# [EXERCISE MATERIALS]

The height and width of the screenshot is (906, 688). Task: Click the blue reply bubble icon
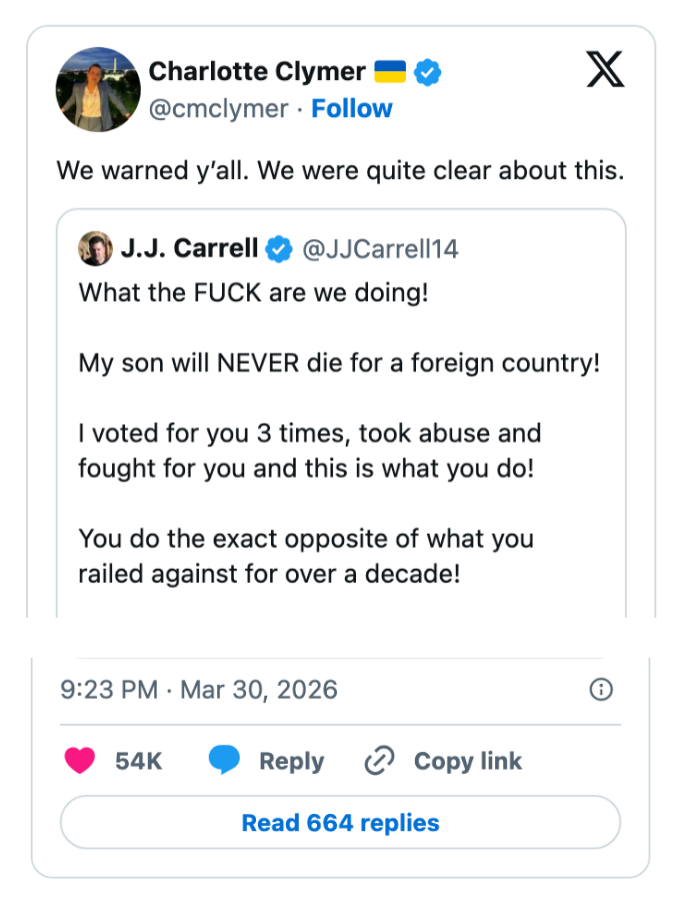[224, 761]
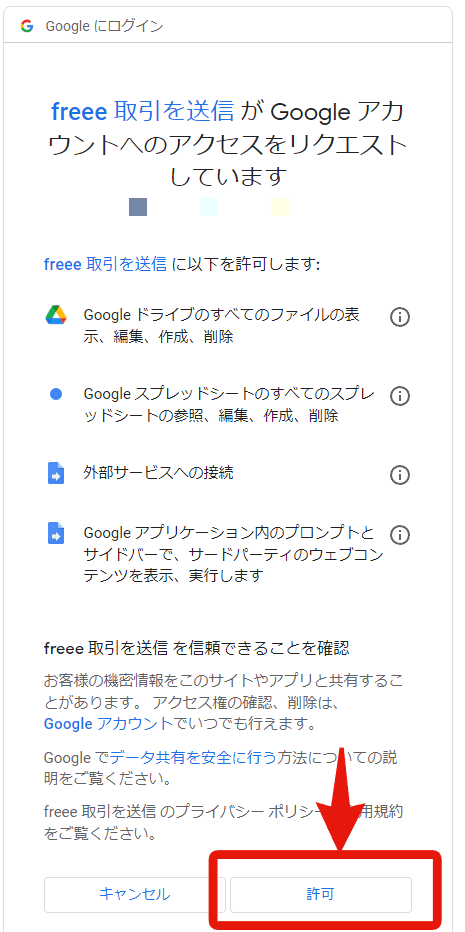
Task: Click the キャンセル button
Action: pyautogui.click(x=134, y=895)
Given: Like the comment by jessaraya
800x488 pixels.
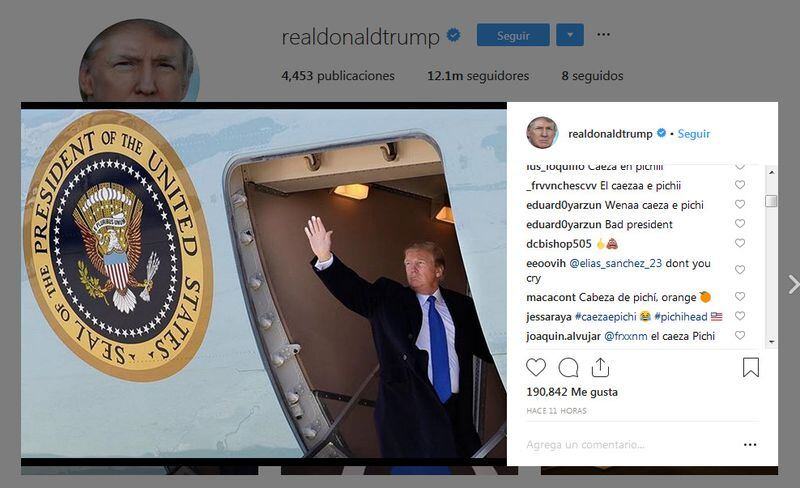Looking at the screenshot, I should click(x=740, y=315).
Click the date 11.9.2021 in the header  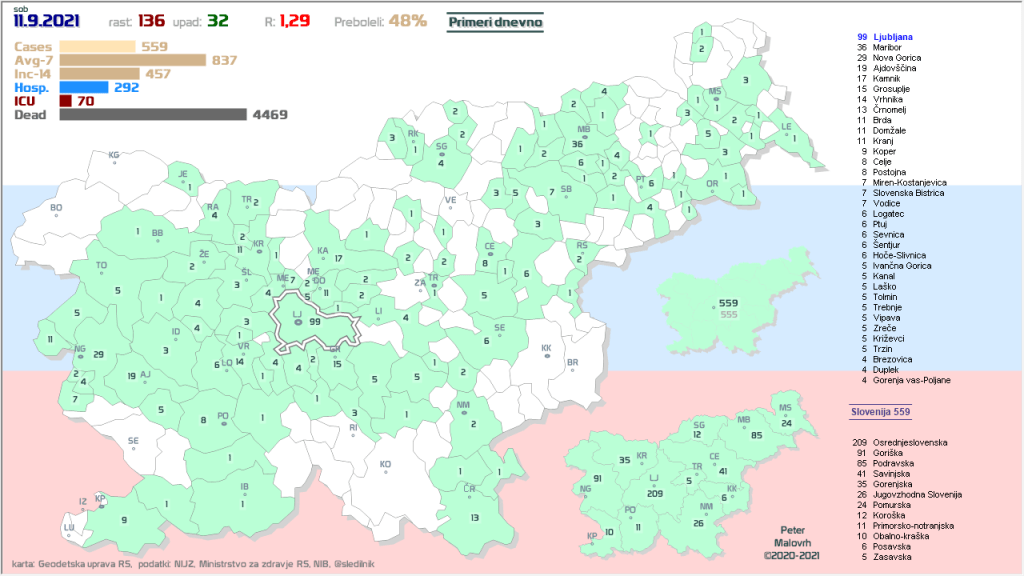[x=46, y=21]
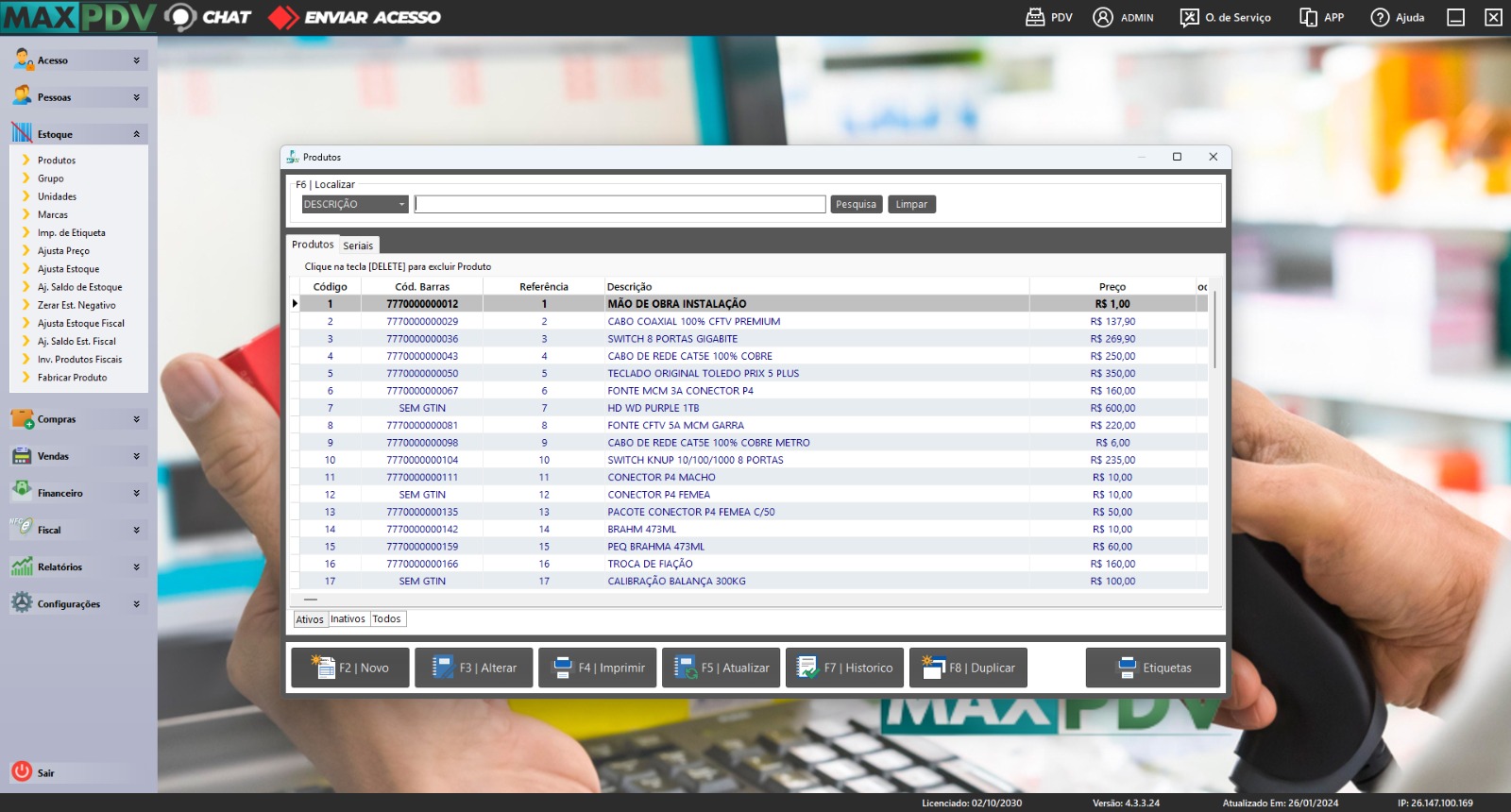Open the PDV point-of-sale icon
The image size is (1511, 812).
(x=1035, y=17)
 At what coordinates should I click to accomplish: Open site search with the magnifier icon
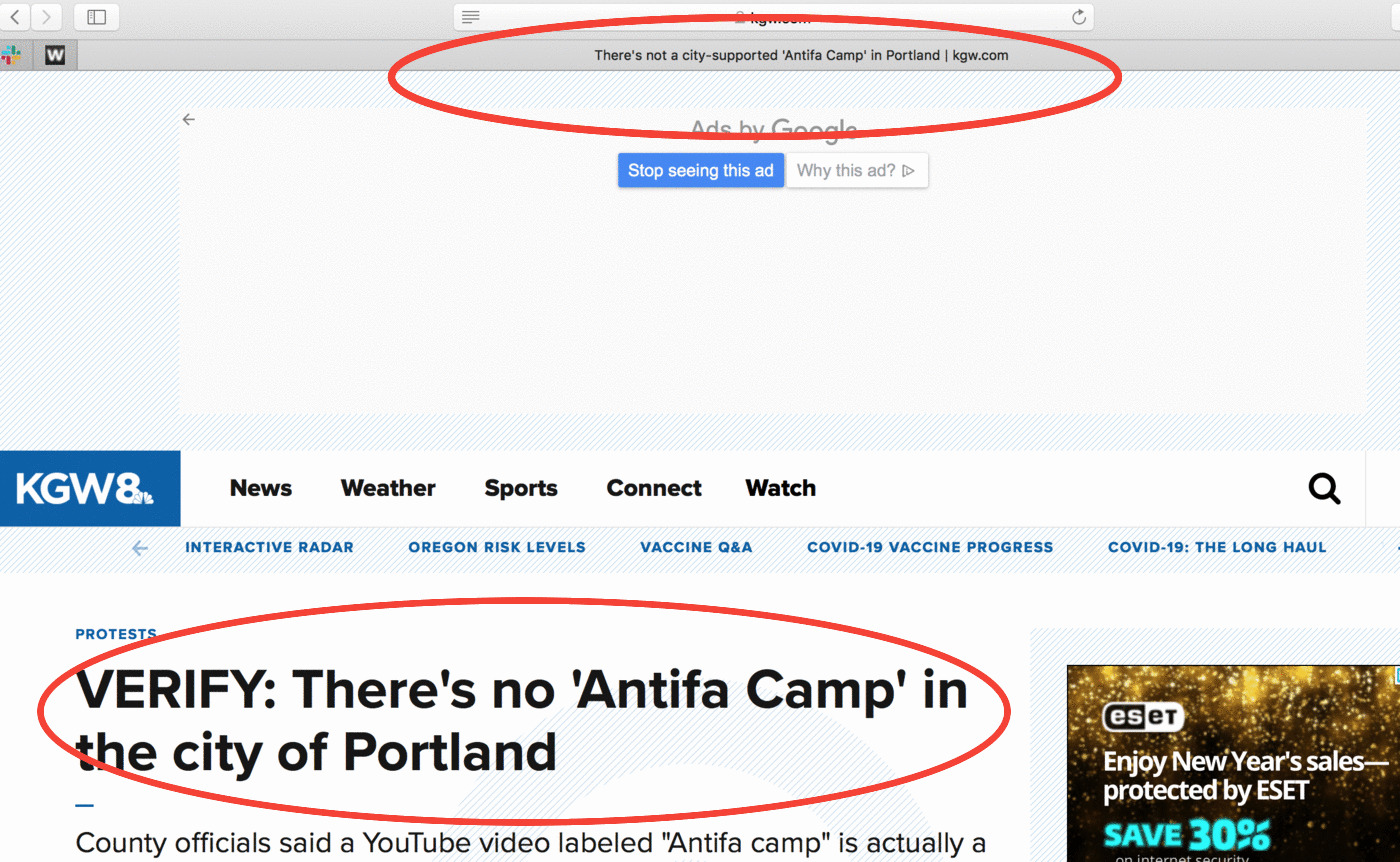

--

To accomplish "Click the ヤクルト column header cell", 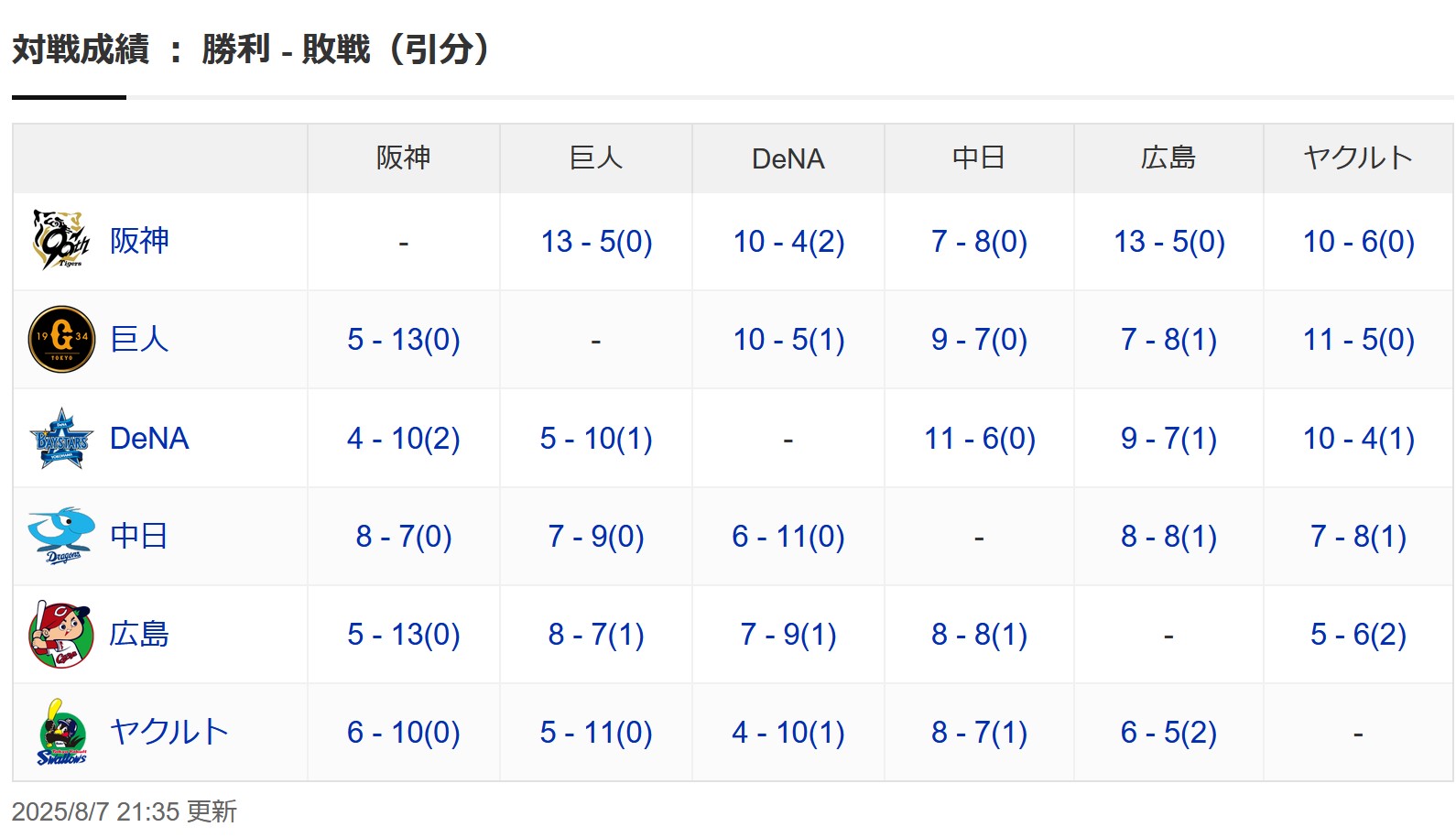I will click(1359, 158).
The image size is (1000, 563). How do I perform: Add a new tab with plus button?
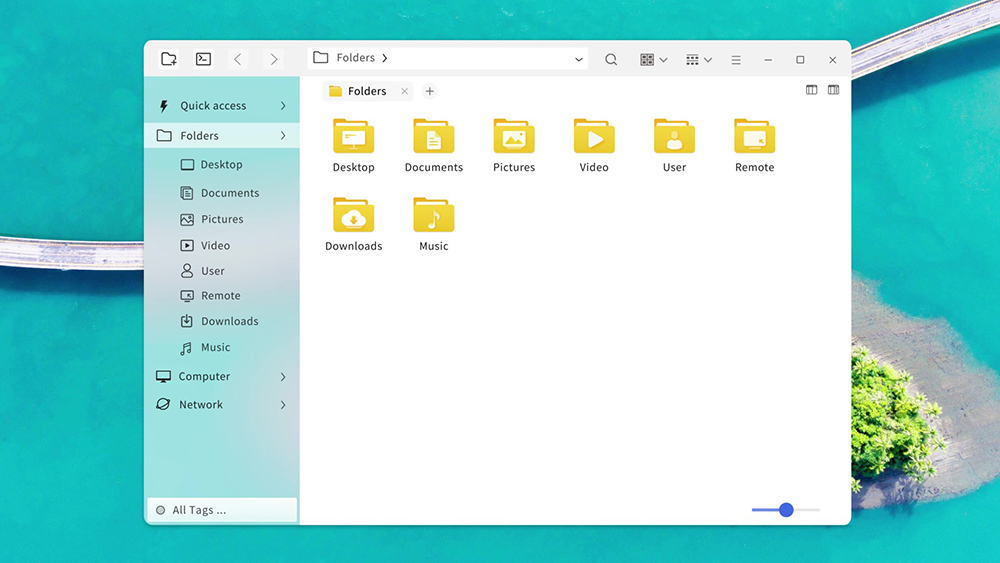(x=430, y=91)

# [ACTIVITY]
Please print the lines above word for word, starting at the one with "The height and" and ending at the one with "Given: Like the comment by jessaraya", both included, and without any picture.

# [SOLUTION]
The height and width of the screenshot is (906, 688). Task: Click the blue reply bubble icon
[224, 761]
Task: Click the キャンセル button
Action: pyautogui.click(x=134, y=895)
Given: Like the comment by jessaraya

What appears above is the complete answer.